Photochemical ozone creation potentials
Goal, Scope and Background
Photochemical ozone creation potentials (POCPs) typically used in life cycle impact assessment (LCIA) to address the impact category ‘photo-oxidant formation’ only provide factors for particular volatile organic compounds and do not take into account background concentrations and meteorological conditions. However, the formation of ozone from volatile organic compounds (VOCs), carbon monoxide (CO) and nitrogen oxides (NOx) is highly dependent on the background pollutant concentrations and meteorological conditions. Some LCIA manuals therefore recommend working with potentials for high background concentrations of NOx (Derwent 1998), and potentials for low background concentrations of NOx (Andersson-Sköld 1992).
This study has introduced an improved set of POCPs independently of meteorological and emission conditions specific to a given period or location. Whereas current POCP values may be relevant to estimate the photo-oxidant formation over a certain (temporally and spatially well-defined) domain, this study has further introduced more relevant values with respect to potential impacts of ozone on human health and environment.

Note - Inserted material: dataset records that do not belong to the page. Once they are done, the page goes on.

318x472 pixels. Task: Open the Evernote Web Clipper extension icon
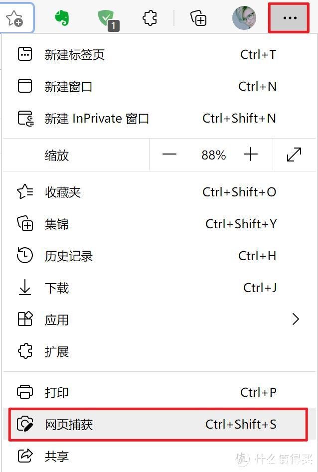pyautogui.click(x=62, y=18)
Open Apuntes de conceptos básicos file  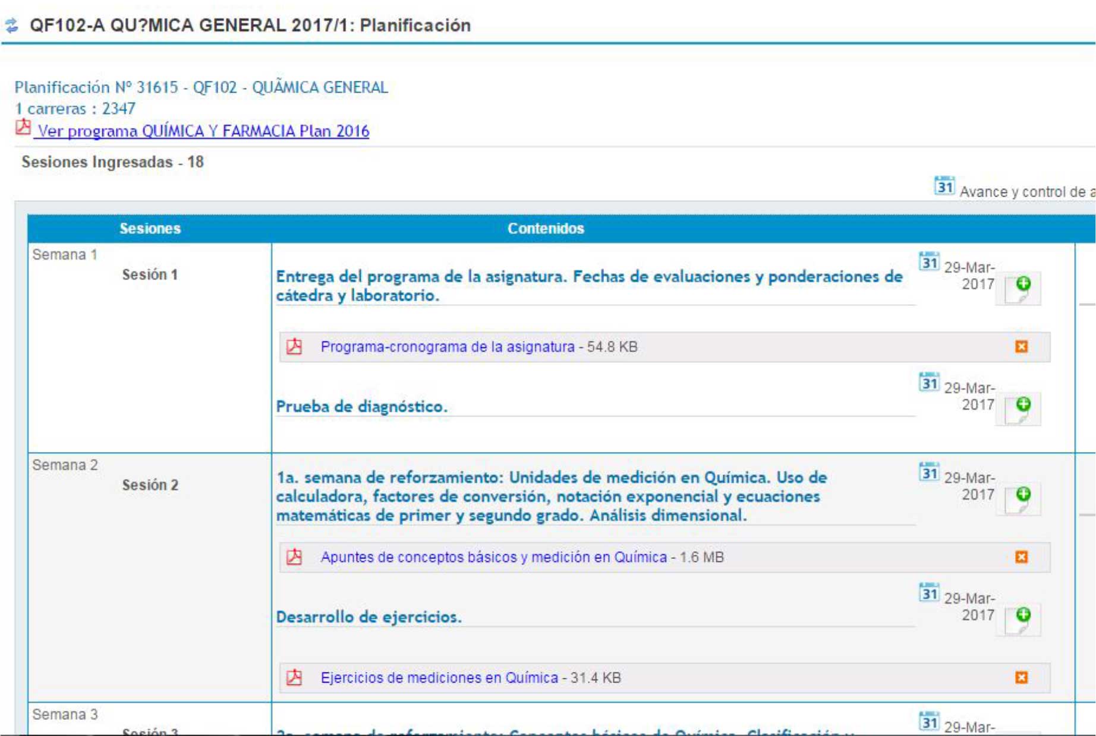(x=493, y=557)
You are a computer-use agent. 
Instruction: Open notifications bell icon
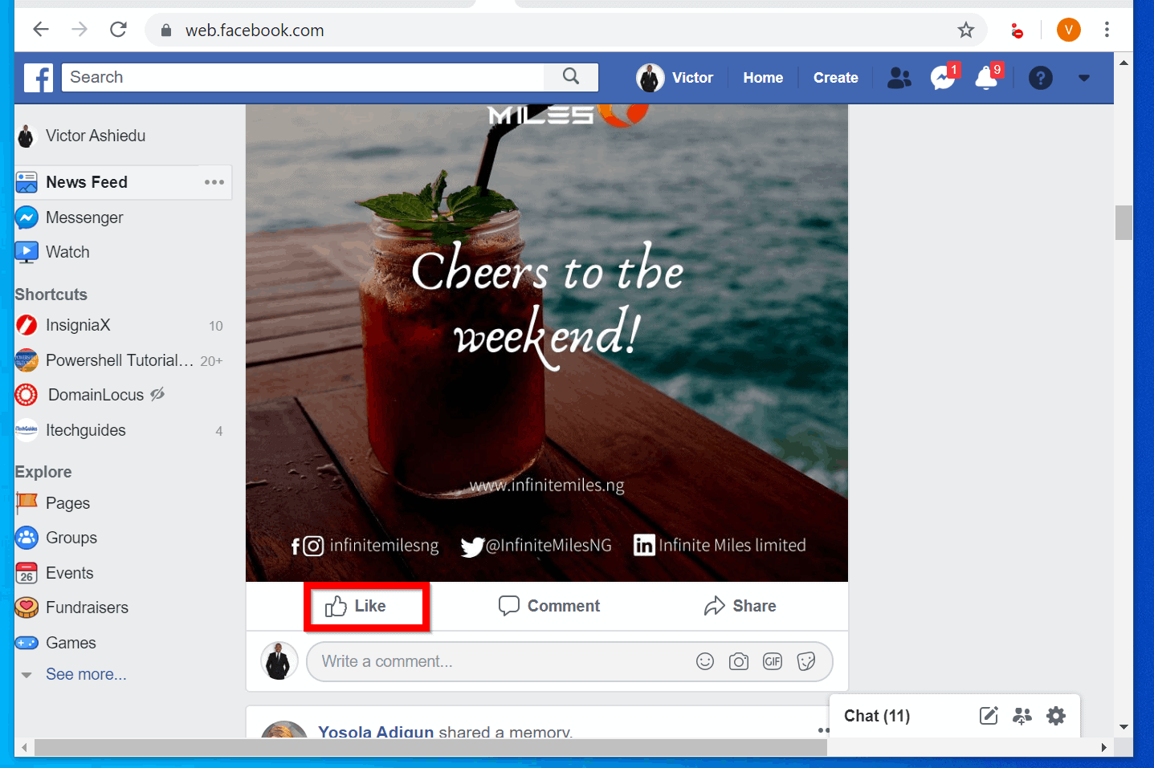(x=986, y=78)
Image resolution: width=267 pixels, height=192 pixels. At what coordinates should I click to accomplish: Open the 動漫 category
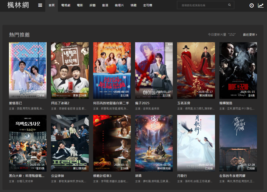105,6
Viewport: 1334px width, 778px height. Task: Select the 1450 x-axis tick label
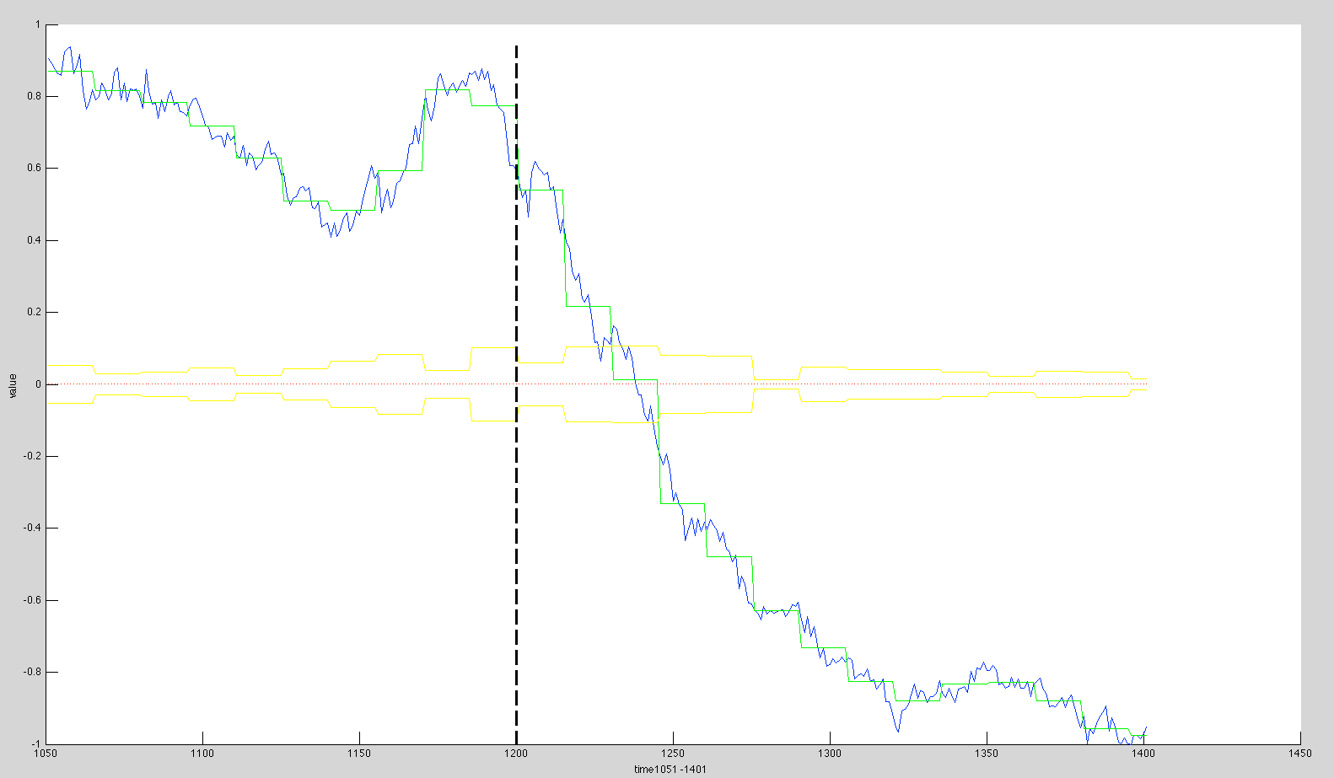pos(1299,754)
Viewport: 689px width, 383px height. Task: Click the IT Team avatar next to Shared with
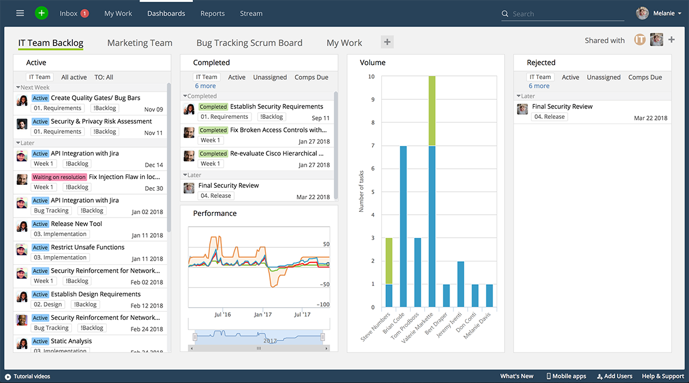click(x=640, y=40)
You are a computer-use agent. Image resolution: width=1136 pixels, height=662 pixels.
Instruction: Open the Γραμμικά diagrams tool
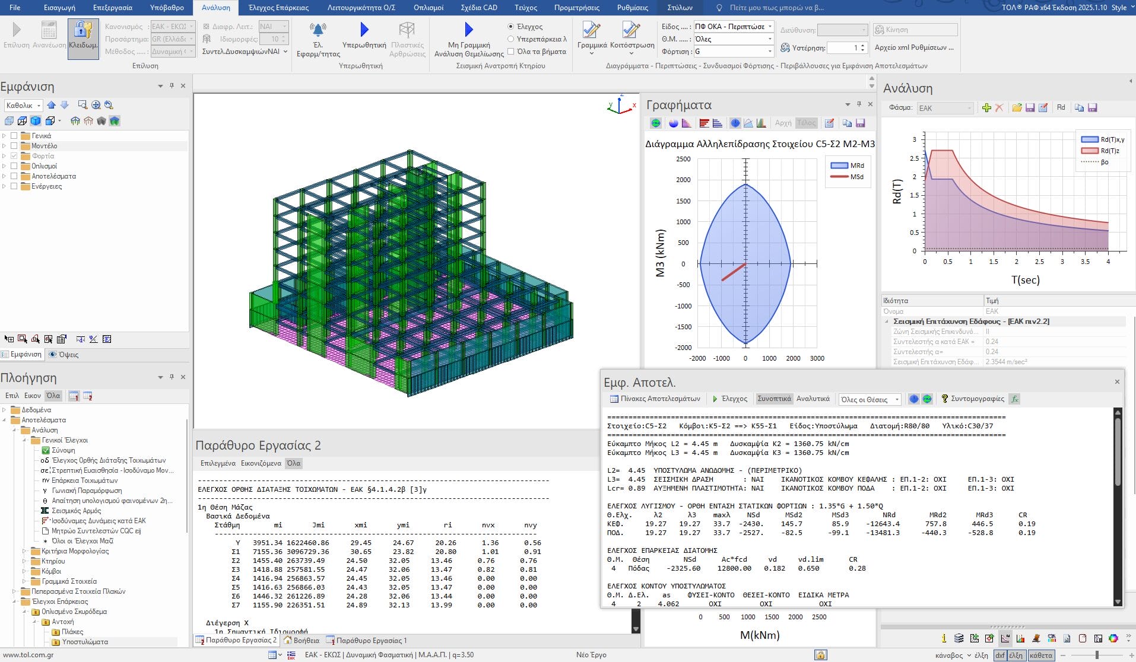coord(591,34)
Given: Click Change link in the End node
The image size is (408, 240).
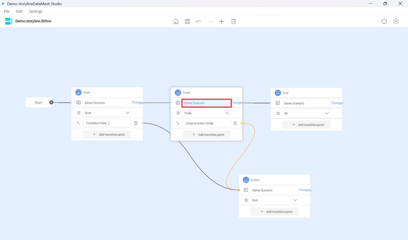Looking at the screenshot, I should tap(337, 103).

For the computation of POCP values on the scale of Western Europe, independently of meteorological and emission conditions specific to a given period or location, a Eulerian chemistry-transport numerical model (CHIMERE-continental) has been implemented over three summer seasons. POCPs have been evaluated for ten VOC species (including the whole VOC group), CO and NOx. The coherence of this new set of POCP values with previous studies has been checked. The spatial representa-tivity of POCP values over the simulation domain in Europe has also been addressed. The robustness of these POCP values to changes in the implemented chemical mechanism used in our model has been checked.
Results and Discussion
The POCPs computed in this study were generally lower than the POCPs calculated in previous studies. In the previous studies, but not here, the POCPs have been calculated with particular meteorological conditions (during anti-cyclonic, fair weather conditions) or emission levels (high polluted backgrounds) known to be optimal with respect to ozone formation. Despite the quantitative variations in the POCP values, we have found a good agreement in the relative ranking of the pollutant species between this study and previous studies. It was also shown that POCP values display significant spatial variability over Western Europe (the largest spatial differences were obtained for NOx where the sign of the POCP value even changes from region to region).
Finally, the temporally and spatially averaged values obtained here for the POCP index update previous values and represent an attempt to generate the most appropriate and accurate scale for European conditions independently of meteorological and emission conditions specific to a given period or location.
Recommendations and Outlook
These new PCOPs should be useful to LCIA-practitioners in further life cycle impact assessment. However, for the NOx species, we do not recommend the use of the POCP value for LCIA.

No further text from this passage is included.